*** Block opens ***

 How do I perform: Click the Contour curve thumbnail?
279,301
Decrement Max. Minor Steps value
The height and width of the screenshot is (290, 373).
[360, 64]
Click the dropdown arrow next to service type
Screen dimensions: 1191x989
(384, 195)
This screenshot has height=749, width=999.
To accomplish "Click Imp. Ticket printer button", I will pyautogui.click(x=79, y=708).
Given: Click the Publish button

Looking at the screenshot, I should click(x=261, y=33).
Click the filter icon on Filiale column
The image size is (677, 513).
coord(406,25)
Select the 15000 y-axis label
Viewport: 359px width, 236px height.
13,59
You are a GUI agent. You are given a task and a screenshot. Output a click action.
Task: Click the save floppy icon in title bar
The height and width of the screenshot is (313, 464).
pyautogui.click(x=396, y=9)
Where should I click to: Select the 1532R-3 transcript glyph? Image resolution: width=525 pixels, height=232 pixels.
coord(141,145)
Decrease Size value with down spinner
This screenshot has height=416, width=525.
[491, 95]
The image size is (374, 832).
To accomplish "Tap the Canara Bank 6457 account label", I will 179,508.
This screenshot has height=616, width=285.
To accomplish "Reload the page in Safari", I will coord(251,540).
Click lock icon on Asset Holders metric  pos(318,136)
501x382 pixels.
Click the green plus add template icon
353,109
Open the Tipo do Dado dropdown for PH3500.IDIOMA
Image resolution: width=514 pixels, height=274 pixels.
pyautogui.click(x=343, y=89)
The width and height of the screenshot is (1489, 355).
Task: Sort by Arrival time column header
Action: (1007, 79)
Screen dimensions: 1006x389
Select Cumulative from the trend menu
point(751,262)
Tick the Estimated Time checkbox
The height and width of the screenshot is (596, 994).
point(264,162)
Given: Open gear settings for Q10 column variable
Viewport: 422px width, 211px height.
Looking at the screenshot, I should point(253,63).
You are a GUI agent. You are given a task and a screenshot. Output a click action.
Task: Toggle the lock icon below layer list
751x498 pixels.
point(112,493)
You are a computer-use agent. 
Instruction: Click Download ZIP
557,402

*** Block closes ***

Transcribe exactly, and only, the lines from the opening line of the records through the line containing "Click lock icon".

 How do I perform: Click the Contour curve thumbnail?
279,301
Decrement Max. Minor Steps value
The height and width of the screenshot is (290, 373).
[360, 64]
Click the dropdown arrow next to service type
Screen dimensions: 1191x989
(384, 195)
This screenshot has height=749, width=999.
To accomplish "Click Imp. Ticket printer button", I will pyautogui.click(x=79, y=708).
Given: Click the Publish button

Looking at the screenshot, I should click(x=261, y=33).
Click the filter icon on Filiale column
The image size is (677, 513).
coord(406,25)
Select the 15000 y-axis label
Viewport: 359px width, 236px height.
13,59
You are a GUI agent. You are given a task and a screenshot. Output a click action.
Task: Click the save floppy icon in title bar
The height and width of the screenshot is (313, 464).
pyautogui.click(x=396, y=9)
Where should I click to: Select the 1532R-3 transcript glyph? Image resolution: width=525 pixels, height=232 pixels.
coord(141,145)
Decrease Size value with down spinner
This screenshot has height=416, width=525.
[491, 95]
The image size is (374, 832).
To accomplish "Tap the Canara Bank 6457 account label", I will 179,508.
This screenshot has height=616, width=285.
To accomplish "Reload the page in Safari", I will coord(251,540).
Click lock icon on Asset Holders metric  pos(318,136)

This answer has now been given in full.